Open-Source Software

These are my personal open-source software notes for exploring, configuring, documenting, deploying, and managing tools for ASHIS.SITE-style projects.

The official ASHIS.SITE page mentions open-source software and connects it with configuring, deploying, and managing software in the cloud. I keep this page focused on that scope and do not name unsupported projects or tools.

My open-source goals

These are personal notes for my own learning, building, and experiments. They are not written as open-source software instructions for other people, clients, organizations, or teams.

Open-source software is software with source code that people can inspect, use, modify, and share under a license. I use these notes to keep my exploration, configuration, deployment, and maintenance work clear.

I focus on these goals:

  • Choose projects with clear licenses and active maintenance.
  • Document installation, configuration, contribution, and support paths.
  • Track dependencies and security updates.
  • Make contributions easy to review and reproduce.
  • Respect project maintainers and community guidelines.

Official scope

For ASHIS.SITE, open-source software connects to three practical activities:

ActivityMeaning
ConfigureSet up the software so it matches the project’s needs.
DeployRun the software in an environment where people or systems can use it.
ManageKeep the software updated, documented, monitored, and recoverable.

This scope is intentionally practical. It focuses on making open-source software useful and maintainable, especially when it runs in the cloud.

My workflow

  1. Review the license

    Confirm that the license allows my intended use. Save the license name and any attribution requirements with the project notes.

  2. Check project health

    Review release activity, issue responses, pull request history, documentation quality, and security notices.

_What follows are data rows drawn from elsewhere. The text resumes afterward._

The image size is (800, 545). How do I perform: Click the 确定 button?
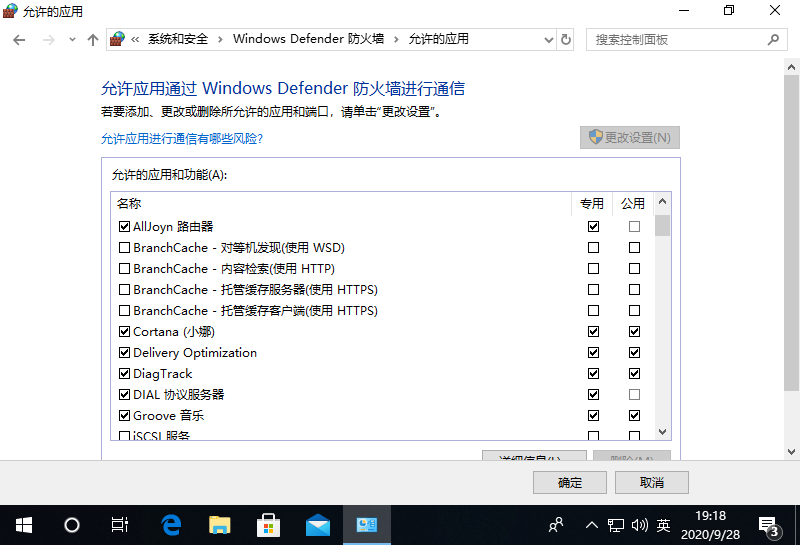tap(570, 482)

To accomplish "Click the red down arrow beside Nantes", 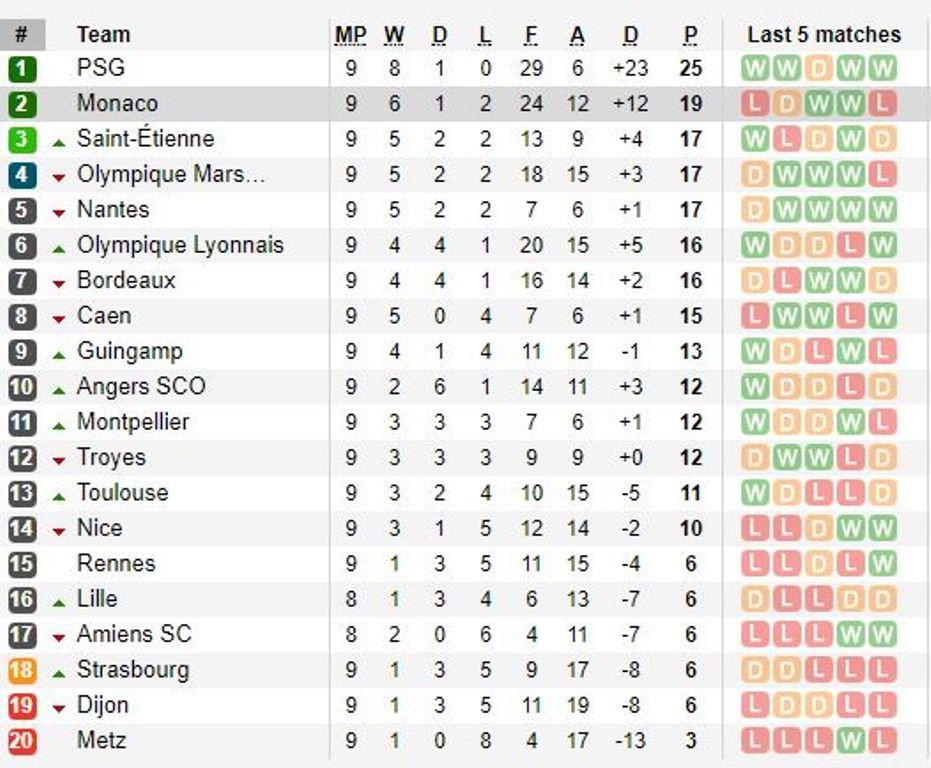I will [x=59, y=212].
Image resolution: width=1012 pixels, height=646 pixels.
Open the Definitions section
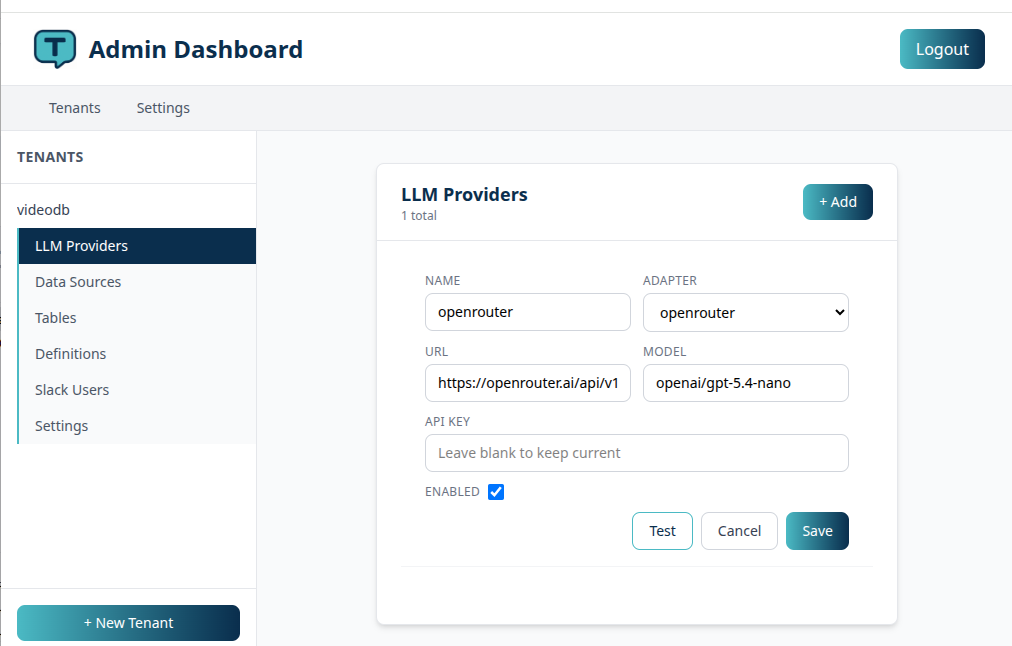(70, 353)
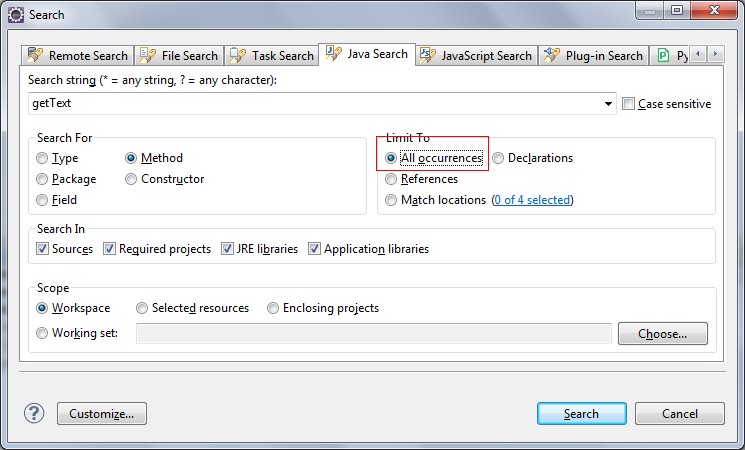Click the Remote Search tab icon
Screen dimensions: 745x450
pyautogui.click(x=35, y=56)
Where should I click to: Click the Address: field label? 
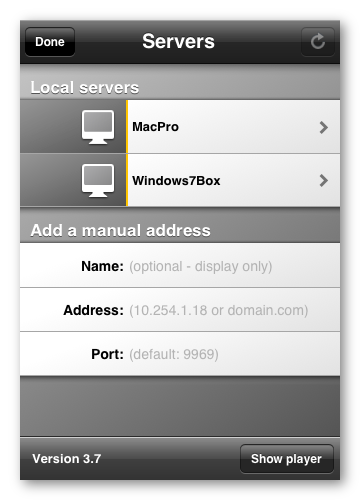pos(94,310)
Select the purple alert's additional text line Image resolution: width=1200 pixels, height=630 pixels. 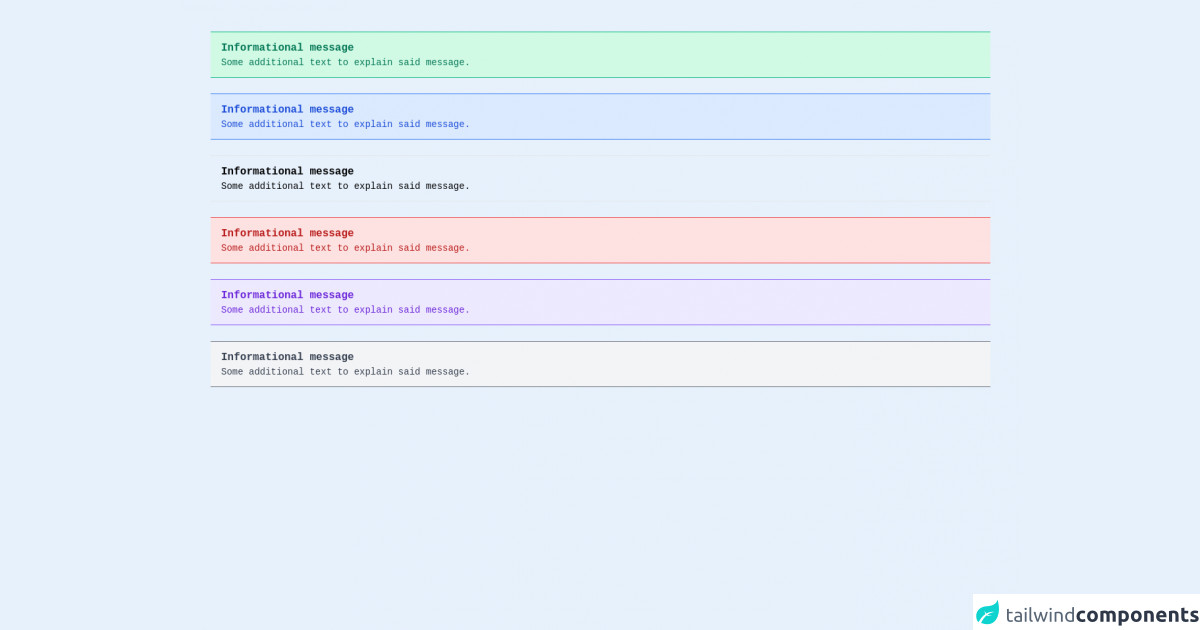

  3. Install from trusted sources

    Use official package registries, release pages, or source repositories. Pin versions where reliability matters.

  4. Document my usage

    Record why the software was selected, how it is configured, what version is used, and what I need to maintain later.

  5. Contribute changes upstream

    When you fix a bug or improve documentation, follow the project’s contribution guide and submit a focused pull request.

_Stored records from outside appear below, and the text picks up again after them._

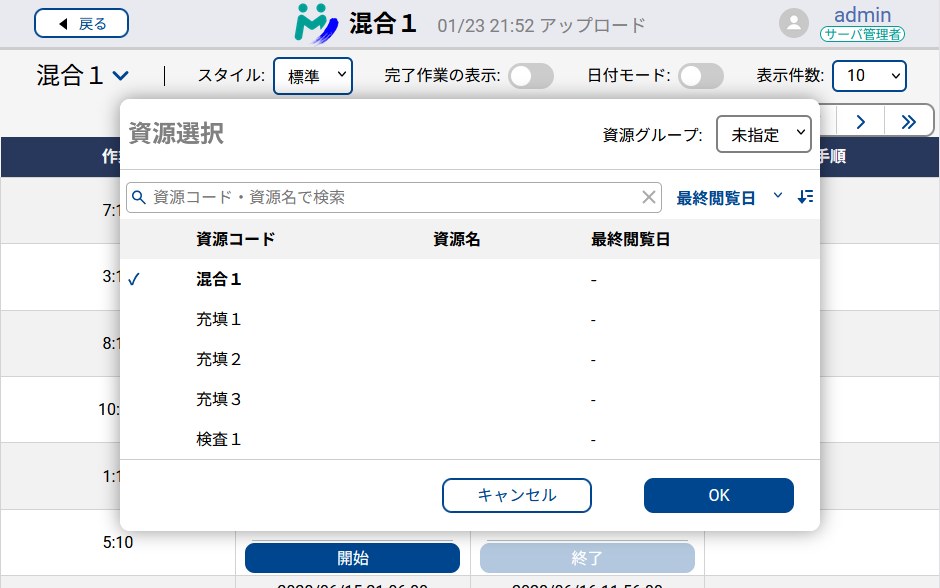Screen dimensions: 940x588
Task: Open the 資源グループ dropdown showing 未指定
Action: coord(764,134)
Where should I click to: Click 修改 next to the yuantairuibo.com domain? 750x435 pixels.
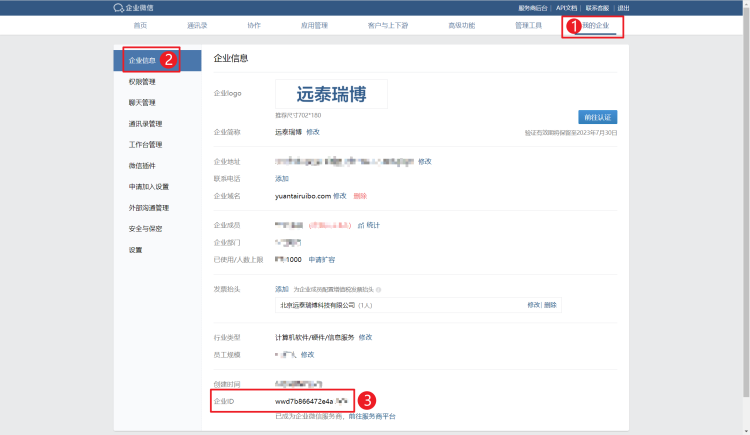click(x=339, y=196)
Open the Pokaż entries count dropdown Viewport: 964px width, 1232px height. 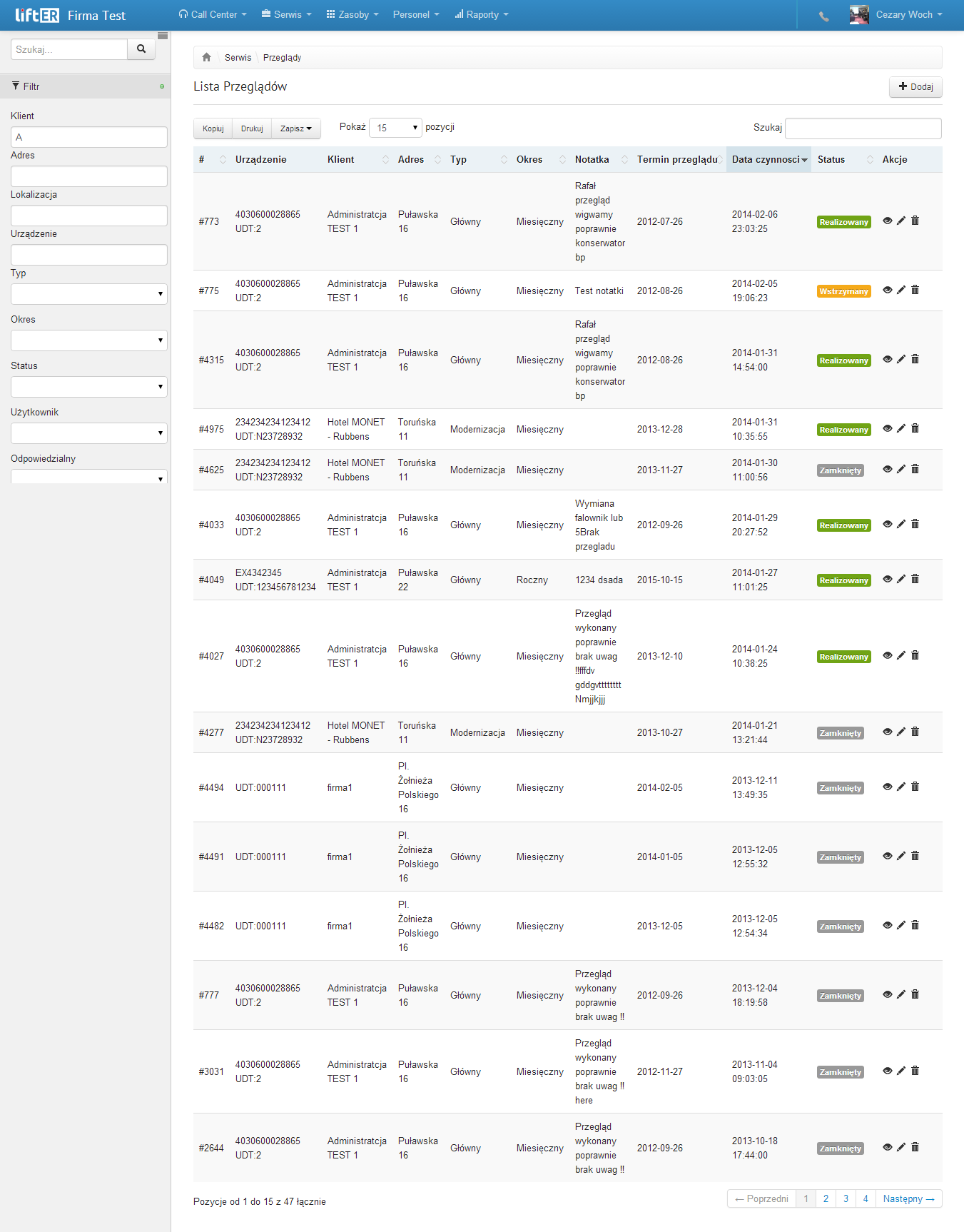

Configuration documentation

I document configuration decisions so I can understand later how the software is used.

Include these details:

  • Software name and official source.
  • Version or release used.
  • Required environment variables.
  • Required storage, database, or network access.
  • Default settings that were changed.
  • Reason each important setting was changed.
  • Known limits or operational risks.

I do not keep configuration knowledge only in memory. If the software is important enough to deploy, it is important enough to document.

Deployment notes

When I deploy open-source software to the cloud, my deployment notes explain what runs, where it runs, and how it can be restored.

ItemWhat to record
RuntimeHow the software is started and stopped.
DataWhere persistent files, databases, or uploaded content are stored.
SecretsWhich secrets are required and where they are managed.
UpdatesHow new versions are tested and released.
BackupWhat data must be backed up and how recovery is tested.
LogsWhere errors, access logs, and system events can be reviewed.

Maintenance responsibilities

Open-source software needs ongoing care after deployment. Maintenance should include version review, security review, backup testing, documentation updates, and operational monitoring.

I use a recurring review to answer:

  • Is the software still maintained?
  • Are updates available?
  • Are there known security issues?
  • Does the current configuration still match the project need?
  • Are logs and backups working?
  • Can I understand the setup from my documentation alone?

Evaluation checklist

AreaCheck
LicenseThe license supports your intended use.
MaintenanceRecent releases or commits show active maintenance.
SecurityThe project has a process for reporting security issues.
DocumentationSetup, configuration, and contribution instructions are clear.
CommunityIssues and discussions show respectful, useful communication.
DependenciesRequired dependencies are known and reviewed.

Personal documentation checklist

DocumentPurpose
READMEExplains what the software does and how to start.
Setup guideExplains installation and configuration steps.
Deployment guideExplains how the software runs in the cloud.
Operations notesExplains monitoring, backups, updates, and recovery.
Change logRecords important changes over time.
Security notesExplains access, secrets, updates, and reporting steps.

Optional: Contribution documentation

For your own open-source project, include a README, license file, contribution guide, code of conduct, issue templates, pull request template, and changelog. These files help contributors understand how to participate without guessing.

Troubleshooting

A dependency is no longer maintained

Look for an actively maintained fork, replacement project, or internal migration plan. Track the decision so future maintainers understand why the dependency changed.

A license is unclear

Do not assume permission. Ask the project maintainer for clarification or choose a dependency with a clearer license.

Contributions are not accepted

Review the contribution guide, reduce the pull request scope, add tests or documentation, and explain the problem the change solves.